1. At The Comedy Pub in London, the entire front row is watching the show very intently, but laughing only at the most inappropriate times. After a couple of acts come and go, seasoned stand-up Spencer Brown decides to try some banter with a startled-but-happy-looking lady in front and centre. (I think he referred to her as looking "like a toddler that had just seen a fox for the first time".) She responds: "I am sorry, we are Norwegian and we do not understand you talking too quickly. We are however very much enjoying your amusing uniform."

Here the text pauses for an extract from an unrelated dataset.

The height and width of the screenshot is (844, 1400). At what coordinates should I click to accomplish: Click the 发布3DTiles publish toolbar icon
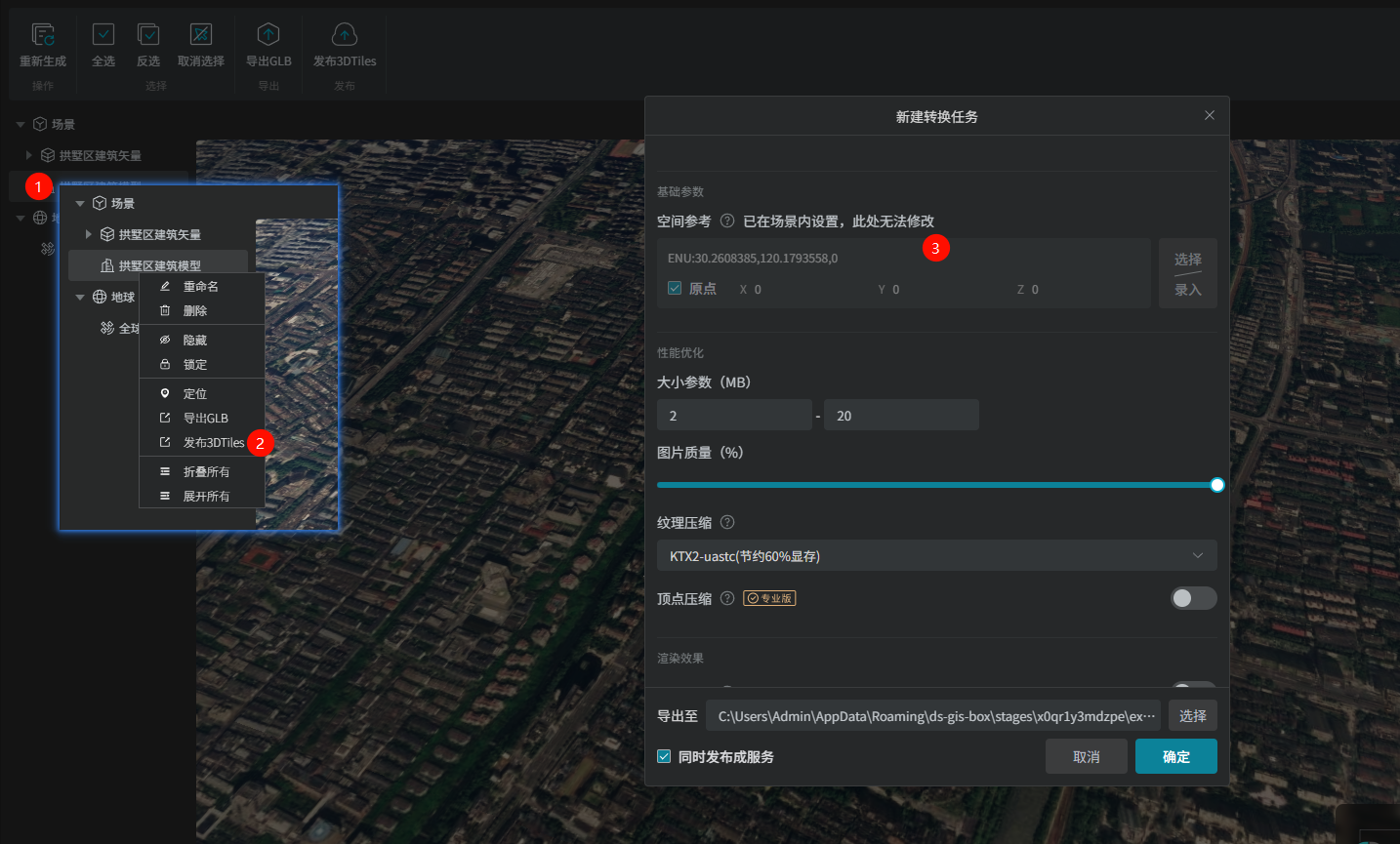[x=345, y=36]
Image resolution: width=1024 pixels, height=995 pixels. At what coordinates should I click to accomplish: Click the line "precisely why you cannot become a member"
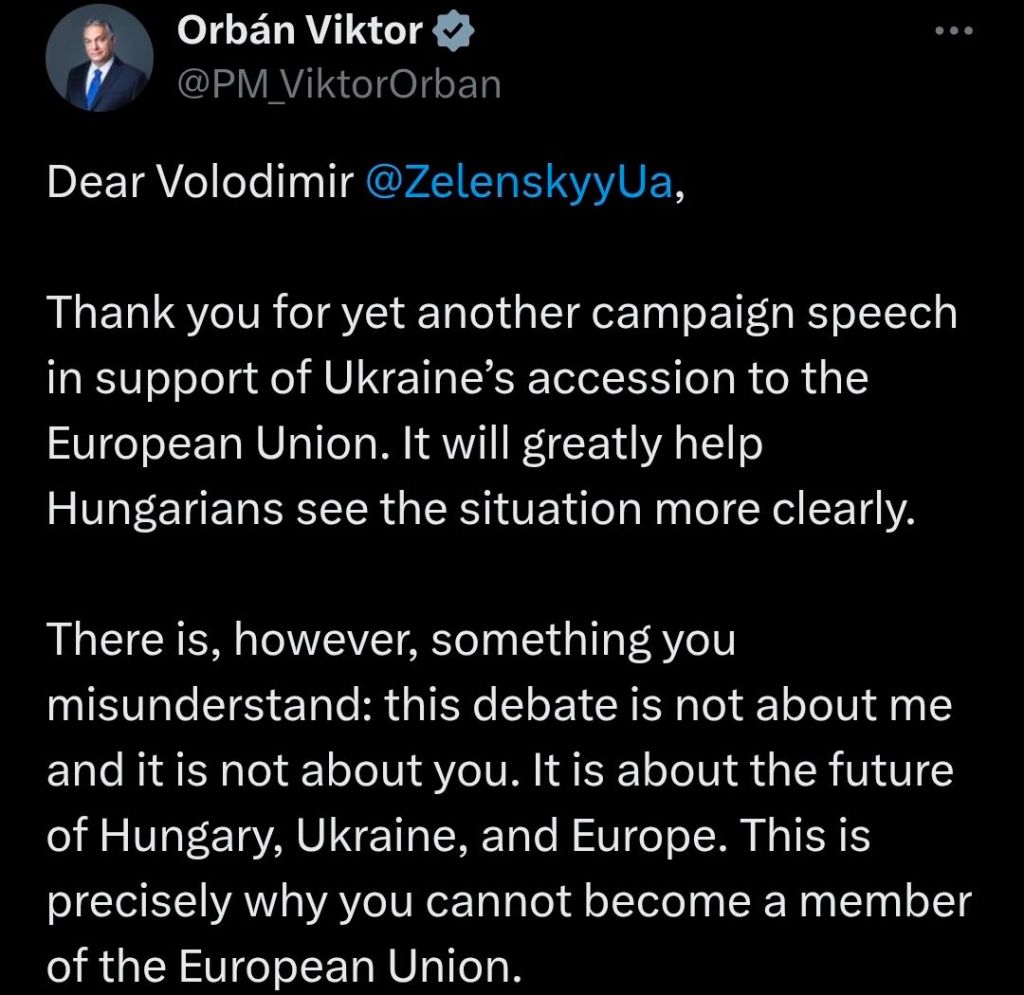(509, 902)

2. A "secret" (ie. poorly attended) pre-Edinburgh warm-up gig by Chris Addison*, who had a Perrier nomination the year before, in the basement of a London bar. About 10 minutes into the set, three dolled-up American ladies walk across the front of the stage and sit down in a corner booth. We (ie. the stand-up and the dozen or so people in the audience) all say "hello" to the latecomers, as is tradition in such circumstances. Then, about 15 minutes later, they walk back across the front of the stage and make their way to the exit. Chris asks, why leaving so soon? One lady turns and replies in the broadest of Texas accents: "We've all decided to go somewhere we can talk. But don't worry -- you really are quite funny." That gets the biggest laugh of the night. (Which, under boxing rules, means Texas Lady wins Mr Addison's Perrier nomination and gets to challenge Laura Solon in the next round.)

3. A midnight gig with Paul Foot and Trevor Lock. I find myself being heckled by another audience member from the opposite side of the room, because I'm "drinking coffee" and therefore the type that "drinks coffee". I'm forced to explain that the bar had run out of glasses, and my paper beaker contained red wine, and that I'm a different type entirely. We're both quite drunk, so this process takes up around 15 minutes of the 1 hour show. I'm told this was neither more nor less amusing than anything that had been happening on stage.

(* late-breaking edit: have just remembered it was Alun Cochrane, not Chris Addison.)